- **WORK TO BE COMPLETED**: Each line below from the one containing "Task: Open Clients via its people icon" through the one containing "This screenshot has height=402, width=444." is to be given again exactly, and no line outside that span.

━━━ MATERIAL SHOWN

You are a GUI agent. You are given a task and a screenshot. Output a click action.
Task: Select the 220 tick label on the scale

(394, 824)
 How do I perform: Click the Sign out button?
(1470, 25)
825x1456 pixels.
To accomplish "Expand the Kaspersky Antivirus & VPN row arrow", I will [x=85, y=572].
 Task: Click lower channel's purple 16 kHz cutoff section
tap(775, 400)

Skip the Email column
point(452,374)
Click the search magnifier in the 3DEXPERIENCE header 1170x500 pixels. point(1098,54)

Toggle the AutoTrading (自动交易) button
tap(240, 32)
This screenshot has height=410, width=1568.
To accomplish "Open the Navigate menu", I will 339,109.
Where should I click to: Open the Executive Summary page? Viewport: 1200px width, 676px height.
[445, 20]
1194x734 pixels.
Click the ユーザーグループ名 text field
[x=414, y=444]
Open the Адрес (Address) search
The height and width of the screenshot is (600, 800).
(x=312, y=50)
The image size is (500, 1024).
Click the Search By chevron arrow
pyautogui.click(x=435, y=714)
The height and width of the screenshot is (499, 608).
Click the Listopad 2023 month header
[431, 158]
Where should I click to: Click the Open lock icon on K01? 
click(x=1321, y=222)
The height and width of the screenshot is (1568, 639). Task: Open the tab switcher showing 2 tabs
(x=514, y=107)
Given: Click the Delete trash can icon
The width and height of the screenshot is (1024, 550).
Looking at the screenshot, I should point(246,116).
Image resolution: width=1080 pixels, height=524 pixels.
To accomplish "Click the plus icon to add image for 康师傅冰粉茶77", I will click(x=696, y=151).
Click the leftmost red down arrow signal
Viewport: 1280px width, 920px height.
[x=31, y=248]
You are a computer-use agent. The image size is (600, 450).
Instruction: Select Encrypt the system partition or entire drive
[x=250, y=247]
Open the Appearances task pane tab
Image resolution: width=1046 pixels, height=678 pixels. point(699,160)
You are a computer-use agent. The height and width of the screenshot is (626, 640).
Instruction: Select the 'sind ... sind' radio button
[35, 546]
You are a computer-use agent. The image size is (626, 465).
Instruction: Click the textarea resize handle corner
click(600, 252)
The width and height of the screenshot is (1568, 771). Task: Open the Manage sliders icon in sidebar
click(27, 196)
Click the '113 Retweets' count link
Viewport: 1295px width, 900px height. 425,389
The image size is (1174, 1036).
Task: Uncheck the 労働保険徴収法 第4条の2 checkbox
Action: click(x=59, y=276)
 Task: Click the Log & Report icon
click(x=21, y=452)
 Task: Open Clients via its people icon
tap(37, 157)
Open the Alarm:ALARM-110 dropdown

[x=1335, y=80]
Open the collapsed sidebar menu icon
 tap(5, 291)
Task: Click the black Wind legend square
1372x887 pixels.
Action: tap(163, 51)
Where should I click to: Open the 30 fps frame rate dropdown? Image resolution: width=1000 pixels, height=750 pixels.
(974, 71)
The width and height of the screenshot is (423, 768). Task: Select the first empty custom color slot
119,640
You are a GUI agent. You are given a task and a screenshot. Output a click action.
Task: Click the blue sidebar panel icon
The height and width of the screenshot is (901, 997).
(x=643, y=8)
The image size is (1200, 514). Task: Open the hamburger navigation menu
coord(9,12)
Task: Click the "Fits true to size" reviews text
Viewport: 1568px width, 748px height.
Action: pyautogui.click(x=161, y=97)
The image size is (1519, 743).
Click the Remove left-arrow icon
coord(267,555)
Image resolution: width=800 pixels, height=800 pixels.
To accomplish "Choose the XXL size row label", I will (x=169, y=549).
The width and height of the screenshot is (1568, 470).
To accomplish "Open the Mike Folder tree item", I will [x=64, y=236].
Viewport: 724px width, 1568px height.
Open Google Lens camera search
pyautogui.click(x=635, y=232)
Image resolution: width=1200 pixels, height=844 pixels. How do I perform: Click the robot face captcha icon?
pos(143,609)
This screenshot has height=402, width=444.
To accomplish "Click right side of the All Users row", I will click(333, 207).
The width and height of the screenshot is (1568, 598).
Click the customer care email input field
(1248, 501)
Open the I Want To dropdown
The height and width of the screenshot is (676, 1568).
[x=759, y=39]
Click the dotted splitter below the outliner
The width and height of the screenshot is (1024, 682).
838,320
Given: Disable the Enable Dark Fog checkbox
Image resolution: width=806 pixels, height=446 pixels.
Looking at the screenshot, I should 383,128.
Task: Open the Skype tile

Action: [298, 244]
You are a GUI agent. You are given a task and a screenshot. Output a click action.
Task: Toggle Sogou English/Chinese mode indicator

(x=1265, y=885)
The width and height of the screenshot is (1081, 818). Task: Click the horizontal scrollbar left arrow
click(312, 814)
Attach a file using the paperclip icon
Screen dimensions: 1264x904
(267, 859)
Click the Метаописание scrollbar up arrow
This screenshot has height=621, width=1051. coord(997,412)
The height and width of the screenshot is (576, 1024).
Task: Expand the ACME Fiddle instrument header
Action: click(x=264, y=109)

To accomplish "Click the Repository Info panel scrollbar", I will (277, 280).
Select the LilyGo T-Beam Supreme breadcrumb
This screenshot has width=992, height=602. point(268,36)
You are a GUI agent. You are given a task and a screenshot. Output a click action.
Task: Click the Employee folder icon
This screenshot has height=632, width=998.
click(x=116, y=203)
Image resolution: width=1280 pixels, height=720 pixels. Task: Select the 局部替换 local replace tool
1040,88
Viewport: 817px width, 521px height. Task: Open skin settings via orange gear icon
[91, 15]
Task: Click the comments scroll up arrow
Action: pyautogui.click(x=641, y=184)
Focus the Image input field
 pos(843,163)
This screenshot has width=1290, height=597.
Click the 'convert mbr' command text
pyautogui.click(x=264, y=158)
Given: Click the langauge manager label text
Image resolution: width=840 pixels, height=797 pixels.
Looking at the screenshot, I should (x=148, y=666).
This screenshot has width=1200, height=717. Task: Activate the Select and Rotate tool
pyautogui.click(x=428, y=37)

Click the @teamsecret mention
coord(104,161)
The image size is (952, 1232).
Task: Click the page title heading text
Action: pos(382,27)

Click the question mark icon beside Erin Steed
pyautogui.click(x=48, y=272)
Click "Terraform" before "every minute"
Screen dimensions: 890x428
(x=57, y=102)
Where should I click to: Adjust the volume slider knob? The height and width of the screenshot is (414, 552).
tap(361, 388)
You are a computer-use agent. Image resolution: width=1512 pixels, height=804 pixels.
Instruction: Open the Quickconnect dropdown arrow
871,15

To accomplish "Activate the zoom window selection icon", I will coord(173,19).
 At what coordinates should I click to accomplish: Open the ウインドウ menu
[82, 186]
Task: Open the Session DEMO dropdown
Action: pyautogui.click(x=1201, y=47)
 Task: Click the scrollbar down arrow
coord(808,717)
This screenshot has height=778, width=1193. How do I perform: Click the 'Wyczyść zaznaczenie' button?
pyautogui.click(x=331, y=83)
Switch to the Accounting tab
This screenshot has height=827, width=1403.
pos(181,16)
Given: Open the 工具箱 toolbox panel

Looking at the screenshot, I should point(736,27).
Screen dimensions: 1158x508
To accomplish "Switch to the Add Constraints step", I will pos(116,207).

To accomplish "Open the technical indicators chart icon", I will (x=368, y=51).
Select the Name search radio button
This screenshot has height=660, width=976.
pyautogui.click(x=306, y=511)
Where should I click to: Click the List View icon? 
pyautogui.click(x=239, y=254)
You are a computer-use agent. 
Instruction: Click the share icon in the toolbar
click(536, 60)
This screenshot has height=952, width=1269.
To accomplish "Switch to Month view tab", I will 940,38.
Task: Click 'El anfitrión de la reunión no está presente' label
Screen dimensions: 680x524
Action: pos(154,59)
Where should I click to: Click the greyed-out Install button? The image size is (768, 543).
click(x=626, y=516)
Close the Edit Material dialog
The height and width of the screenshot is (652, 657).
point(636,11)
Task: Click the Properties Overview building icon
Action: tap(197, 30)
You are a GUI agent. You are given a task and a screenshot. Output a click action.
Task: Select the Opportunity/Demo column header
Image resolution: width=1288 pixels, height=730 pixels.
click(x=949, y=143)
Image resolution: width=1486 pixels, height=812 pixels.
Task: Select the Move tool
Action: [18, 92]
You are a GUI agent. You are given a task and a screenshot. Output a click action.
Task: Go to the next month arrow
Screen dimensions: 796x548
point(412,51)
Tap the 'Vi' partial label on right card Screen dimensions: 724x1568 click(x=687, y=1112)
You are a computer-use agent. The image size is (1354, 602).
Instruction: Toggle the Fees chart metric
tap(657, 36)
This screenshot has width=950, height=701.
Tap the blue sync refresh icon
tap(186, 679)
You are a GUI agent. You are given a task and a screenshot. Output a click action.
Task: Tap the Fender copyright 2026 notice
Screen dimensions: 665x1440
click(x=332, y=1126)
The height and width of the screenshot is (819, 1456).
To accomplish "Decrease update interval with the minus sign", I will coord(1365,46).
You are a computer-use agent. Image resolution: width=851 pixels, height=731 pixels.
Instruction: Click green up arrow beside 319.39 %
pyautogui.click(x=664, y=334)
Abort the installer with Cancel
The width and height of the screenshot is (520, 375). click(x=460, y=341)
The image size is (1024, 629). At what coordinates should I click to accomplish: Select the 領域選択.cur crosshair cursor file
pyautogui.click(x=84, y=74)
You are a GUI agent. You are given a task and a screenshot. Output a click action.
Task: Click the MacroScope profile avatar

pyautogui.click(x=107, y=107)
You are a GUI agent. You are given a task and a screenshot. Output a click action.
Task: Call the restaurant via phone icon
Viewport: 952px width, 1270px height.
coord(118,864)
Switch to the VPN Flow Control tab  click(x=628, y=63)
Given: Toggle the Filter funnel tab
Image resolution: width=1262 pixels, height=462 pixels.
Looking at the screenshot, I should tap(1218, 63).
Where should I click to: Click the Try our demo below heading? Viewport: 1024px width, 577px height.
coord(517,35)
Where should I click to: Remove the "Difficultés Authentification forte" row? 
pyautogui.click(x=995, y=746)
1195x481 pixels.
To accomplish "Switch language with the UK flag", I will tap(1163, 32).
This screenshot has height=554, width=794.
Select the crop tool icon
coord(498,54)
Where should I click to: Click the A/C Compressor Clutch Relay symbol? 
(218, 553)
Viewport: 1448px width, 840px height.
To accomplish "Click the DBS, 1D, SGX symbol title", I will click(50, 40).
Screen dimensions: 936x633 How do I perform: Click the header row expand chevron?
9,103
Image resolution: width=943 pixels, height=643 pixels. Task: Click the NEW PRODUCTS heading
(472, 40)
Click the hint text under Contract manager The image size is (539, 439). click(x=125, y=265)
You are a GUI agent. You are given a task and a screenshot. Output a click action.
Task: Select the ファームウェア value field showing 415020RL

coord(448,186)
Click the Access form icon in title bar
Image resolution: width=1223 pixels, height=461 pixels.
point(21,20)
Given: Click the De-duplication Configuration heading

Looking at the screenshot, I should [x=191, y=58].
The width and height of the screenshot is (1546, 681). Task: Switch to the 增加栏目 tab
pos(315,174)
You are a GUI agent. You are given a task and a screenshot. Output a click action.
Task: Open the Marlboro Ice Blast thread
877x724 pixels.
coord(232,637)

━━━━━━

- **RESULT**:
 Task: Open Clients via its people icon
tap(37, 157)
Open the Alarm:ALARM-110 dropdown

[x=1335, y=80]
Open the collapsed sidebar menu icon
 tap(5, 291)
Task: Click the black Wind legend square
1372x887 pixels.
Action: tap(163, 51)
Where should I click to: Open the 30 fps frame rate dropdown? Image resolution: width=1000 pixels, height=750 pixels.
(974, 71)
The width and height of the screenshot is (423, 768). Task: Select the first empty custom color slot
119,640
You are a GUI agent. You are given a task and a screenshot. Output a click action.
Task: Click the blue sidebar panel icon
The height and width of the screenshot is (901, 997).
(x=643, y=8)
The image size is (1200, 514). Task: Open the hamburger navigation menu
coord(9,12)
Task: Click the "Fits true to size" reviews text
Viewport: 1568px width, 748px height.
Action: pyautogui.click(x=161, y=97)
The image size is (1519, 743).
Click the Remove left-arrow icon
coord(267,555)
Image resolution: width=800 pixels, height=800 pixels.
To accomplish "Choose the XXL size row label", I will (x=169, y=549).
The width and height of the screenshot is (1568, 470).
To accomplish "Open the Mike Folder tree item", I will [x=64, y=236].
Viewport: 724px width, 1568px height.
Open Google Lens camera search
pyautogui.click(x=635, y=232)
Image resolution: width=1200 pixels, height=844 pixels. How do I perform: Click the robot face captcha icon?
pos(143,609)
This screenshot has height=402, width=444.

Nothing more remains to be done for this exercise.